Digital Manga Publishing (DMP) has long been known for its yaoi titles published under the Juné and 801 Media lines. Yaoi is the term for romances written by women for women, but featuring a relationship between two men. Usually in the United States yaoi is used to mean the more explicit stories, whereas the term boys’ love is used for the lighter, less explicit titles. Several of the Juné titles are rated 16+ and are appropriate for inclusion in most public library settings, including the popular and well-crafted Only the Ring Finger Knows written by Satoru Kannagi and illustrated by Hotaru Odagiri. This month DMP launched a brand new imprint, Doki Doki. According to their website, “the DokiDoki line is essentially "The Gateway from Shojo to Yaoi," with stories varying between shojo and shonen-ai to yaoi, and will be for ages anywhere from 13+ to 18+.” Eva Volin and I thought that it would be interesting to look at the first two Doki Doki titles and see what we thought.

Princess Princess Plus
Mikiyo Tsuda
Age Rating: 16+
Doki Doki Books/Digital Manga Publishing
April 2009, ISBN: 978-1-56970-090-7
200 pages, $12.95

The princesses are back in the follow-up volume to Tsuda’s five volume series Princess Princess (released by Juné). At Fujimori Academy there is a tradition of having freshmen boys act as princesses. They dress up and cheer for the sports teams or at pep rallies to help add a little femininity to this all-boys school. This year Kiriya Matsuoka and Tomoe Izumi have been selected as princesses, but they aren’t getting along and that threatens the sanctity of the princess tradition.
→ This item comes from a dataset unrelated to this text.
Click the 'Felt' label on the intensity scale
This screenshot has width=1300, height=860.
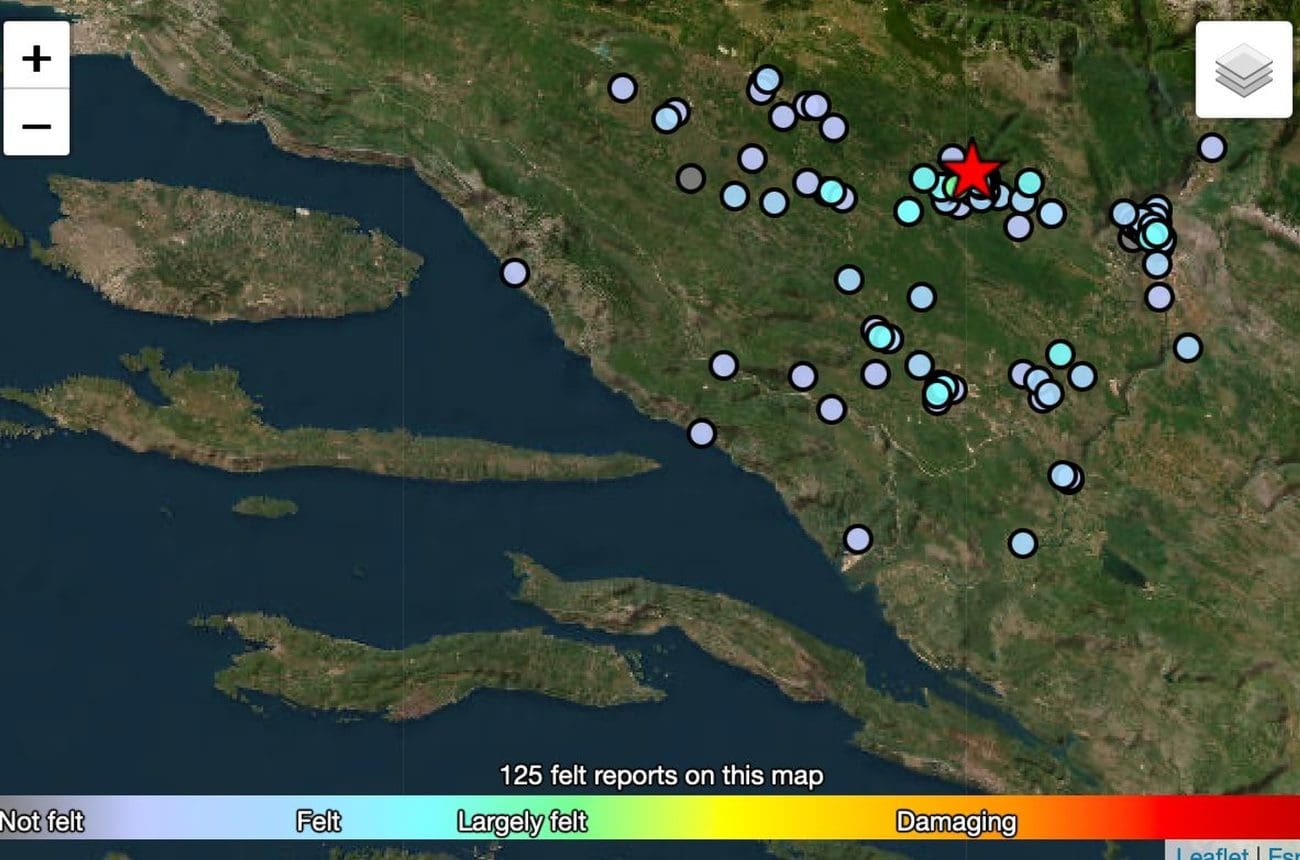(x=318, y=822)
Can three former princesses help mend the rift and save the princesses’ year?

Train Train, vol. 1
Eiki Eiki
Age Rating: 16+
Doki Doki Books/Digital Manga Publishing
April 2009, ISBN: 978-1-56970-096-9
184 pages, $12.95

Asahi Saruta has always dreamed of being a train operator, just like his dad. Now that he’s eighteen, he’s gotten assigned to work at Minami-Kitazawa Station, learning the ropes of making sure the trains run smoothly and on time. But Minakita, as the station is known, has a reputation for more than just good customer service. All the guys working there are super good-looking…and super weird. Asahi’s dream may end before it has even begun!
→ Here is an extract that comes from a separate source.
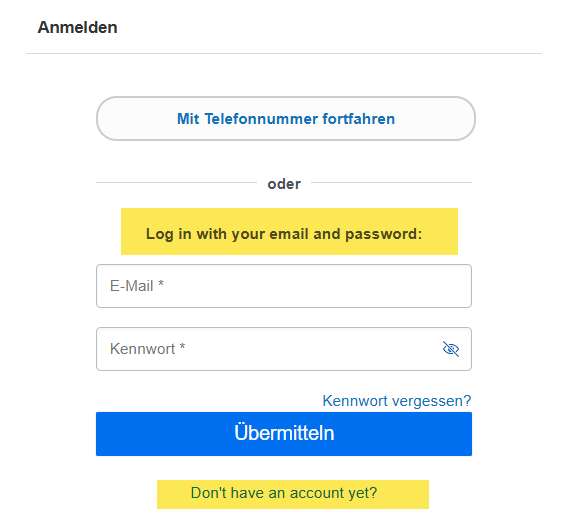Screen dimensions: 574x523
Task: Open account registration from the yellow highlighted link
Action: (x=293, y=494)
Snow: I thought we could talk about Princess Princess Plus by Mikiyo Tsuda first, since it is part of a series that has already been released.

Eva: I know you were a fan of the original series…

Snow: Yep!

Eva: While I’d only ever read the first volume of Princess Princess and didn’t feel the need to go on.

Snow: Why not?

Eva: You have a much higher tolerance for silly plot-what-plot stories than I do.

Snow: Well, that is true.

Eva: I didn’t think the original story was bad. It just wasn’t a story written for me, if that makes sense. I’m wondering if you feel, as a fan of the original, that younger readers or readers new to the series need to have read the original series to be able to understand what’s going on in Princess Princess Plus.
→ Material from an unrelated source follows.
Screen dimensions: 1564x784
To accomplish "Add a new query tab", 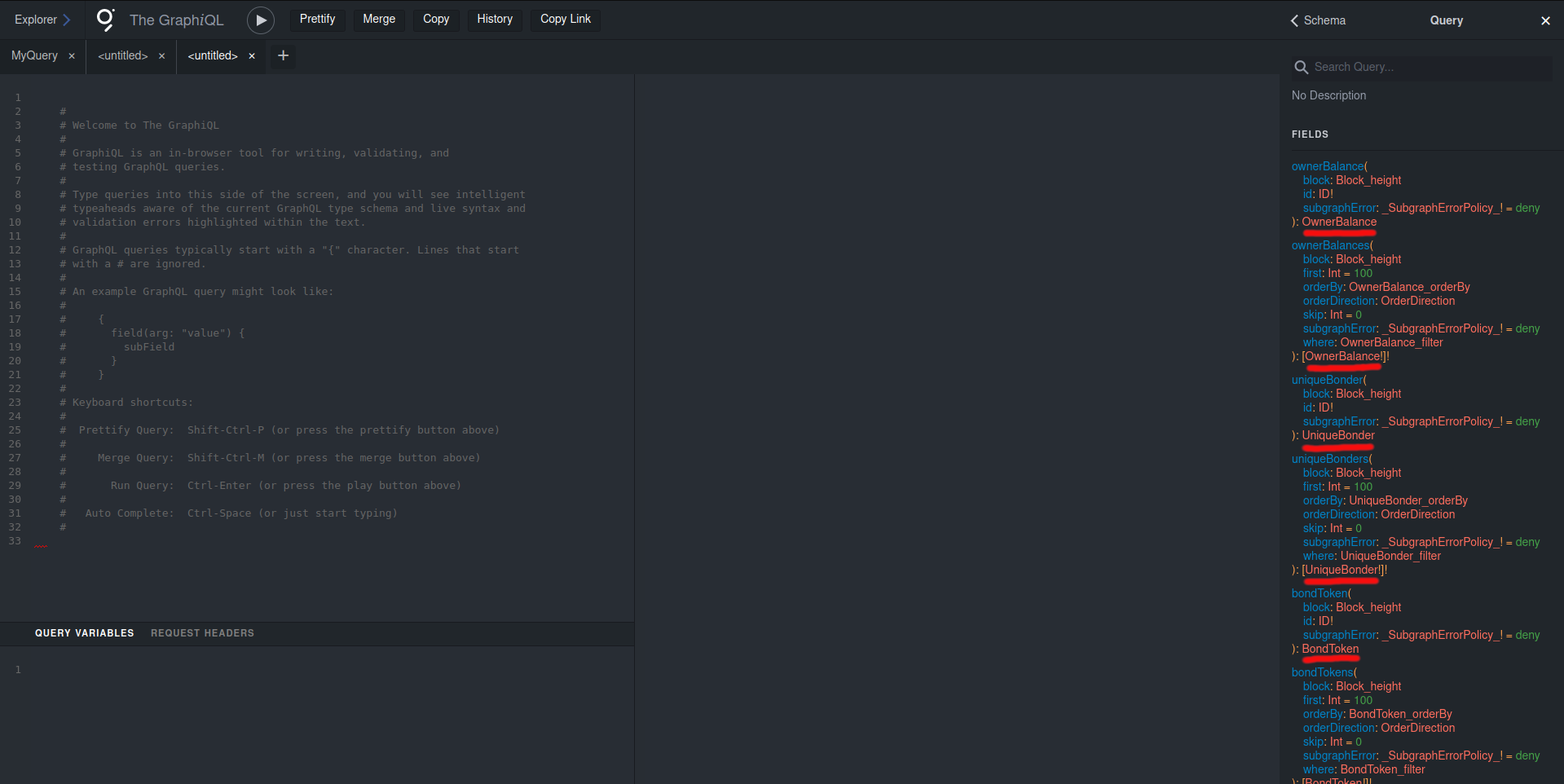I will click(283, 55).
Snow: Hmm…That’s a hard question. Because I am a series purist, I need to read stuff in order or I get very frustrated and I was bothered that I didn’t have time to re-read Princess Princess vols. 1-5 before I picked up Princess Princess Plus. But once I started reading, I found that all of the characters and silliness came back to me and I wasn’t lost at all. Now on the other hand, my teens at work seem to be much less bound by the need to read stuff in order. So I think that they wouldn’t be as bothered by the fact that Princess Princess Plus is technically volume six. I do think that they would want the other volumes in the series once they’d read this one, though. If they like the humor and the silliness, then they’ll be eager to read the rest. Did you find the volume hard to read, not having read the entire series?

Eva: No, but I’ve also read enough shojo manga to quickly recognize the different character types. So I didn’t need a lot of explanation to know that the class president/former princess was a schemer, that his henchmen/sidekicks would have quirks, etc. I suspect it would be easy for anyone who has read at least a few shojo stories to understand. There’s enough back-story given.

Snow: Do you think it works as shojo? Most American shojo readers are, I think, used to reading stories with girls as the main protagonists, though that is beginning to change. Do you think they’ll still be eager to pick up an all-boy story, even if it isn’t yaoi?

Eva: I don’t know that they’d even notice it’s an all-boy story until they’re well into the book.  The character designs are very shojo and female manga fans won’t be strangers to the idea of cross-dressing or gender-bending, as those are familiar tropes in manga aimed at girls.  I can see this being very popular with younger teens.  This volume is rated 16+, are the other four volumes rated the same?

Snow: Yes, there’s language and some nudity (boys picturing girls naked) and a lot of jokes about the boys possibly being in love with each other.

Eva: I don’t remember anything in this volume that required the higher rating. What am I forgetting?

Snow: I’d say that the 16+ rating for this volume comes from the former princess’ belief that Izumi has a crush on Matsuoka, as well as the cross-dressing. Even though I can’t stress enough that the cross-dressing in this series is not done for sexual or homosexual reasons, but for silliness.

Eva: Other than the suggestion that Izumi might be in love with Matsuoka, there’s no evidence that the boys are ever anything other than friends.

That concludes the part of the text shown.